Cultivating a Distinct Mediation Skillset
To meaningfully transition into the role of mediator, lawyers must develop competencies that differ from standard advocacy:
- Emotional Intelligence & Empathy
Mediation is relational. A mediator must sense undercurrents of tension, detect emotional barriers, read body language, and respond with sensitivity. Empathy does not mean favoritism — it means understanding the parties’ perspectives enough to help them reframe solutions.
- Reframing & Neutral Framing
Rather than pushing a party’s argument, the mediator must restate issues in neutral language, reframe positions into interests, and redirect unhelpful rhetoric into constructive conversations. This exercise requires restraint and creativity.

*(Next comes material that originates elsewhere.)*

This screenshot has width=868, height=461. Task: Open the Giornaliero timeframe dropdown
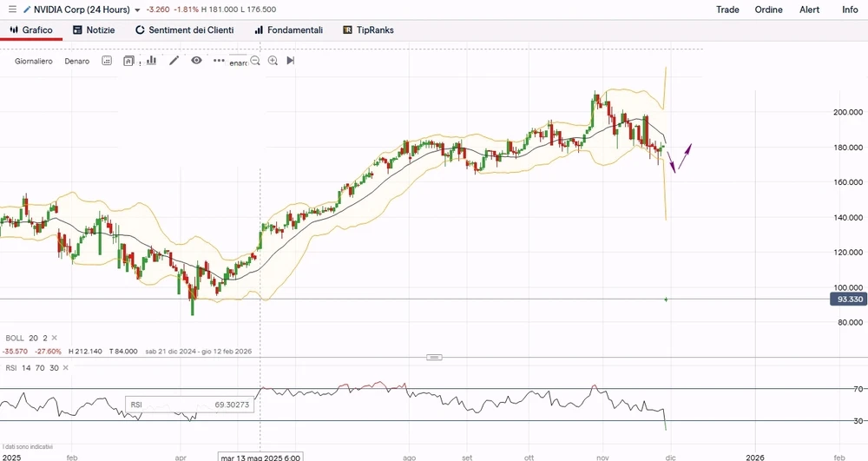[34, 62]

- Questioning & Active Inquiry
Open-ended questions, calibrated probes, “what-if” hypotheticals — these tools help parties explore alternatives and test the assumptions behind their positions. Mastery lies in knowing when to probe deeper and when to step back.
- Managing Difficult Dynamics & Power Asymmetries
Real disputes often involve emotional histories, power imbalances, or entrenched hostility. The mediator must skillfully manage strong personalities, sometimes intervene to level the playing field, and ensure no party is steamrolled in the process.
- Patience, Timing & Process Design
Rushed mediations fail. A mediator must sense pacing — when to pause, when to press, when to switch tactics. The design of caucuses, joint sessions, and reconvening rhythms is part of that craft.
- Integrity, Humility & Procedural Transparency
Because mediation often operates in confidential space, trust is fragile. The mediator must maintain neutrality, avoid hidden biases, declare conflicts, and ensure that parties know how the process works — including how impasses will be handled.
The “Swadeshi Mediation” Vision
In its judgment, the Court invoked a concept it termed “swadeshi mediation” — a model rooted in local values, where professionalism and character are not separate but interwoven. The idea is that mediation in India (or any jurisdiction) should not mechanically emulate Western models, but reflect cultural mores: patience, relational harmony and moral integrity.
Under this vision:
- A mediator’s personal integrity, humility and goodwill become as vital as procedural competence.
- The mediation ethos is not adversarial-scientific but dialogic, relational and respectful.
- Settlement is not merely a legal compromise but a consensus that parties feel they have co-crafted.
This concept challenges mediators to anchor their technique in context and values, not just methodology.
Lessons & Implications for Legal Practice
- Lawyers must undergo real retraining. Advocacy skills alone are insufficient. Formal training in mediation, role plays, feedback, and reflective practice is necessary.
- Mindset recalibration is as vital as technique. A hybrid lawyer-mediator must adopt humility, patience, curiosity — a shift in how success is defined.
- Ethical vigilance is critical. As mediators, lawyers must avoid the temptation to covertly advocate; they must separate their identity as advocate from that of neutral facilitator.
- Institutional support matters. Bar associations, courts and training institutions should encourage dual competency: supporting programs that help litigators migrate toward mediation.
- Adaptation to local culture enriches mediation. Models built for one context don’t transplant perfectly. Faith in relational values, deference, respectful communication — all are design inputs in local mediation ecosystems.
Conclusion
The Supreme Court’s endorsement of mediation — and its insistence that lawyers must “listen rather than speak” — is more than judicial commentary. It is a call to evolve. The legal profession must embrace hybridity: not to relegate advocacy, but to cultivate a dual fluency.
For the lawyer-mediator, every case becomes less about winning and more about guiding. And in that transition lies a higher artistry: transforming conflict into resolution, enabling parties to own their outcomes, and restoring dignity to dispute resolution.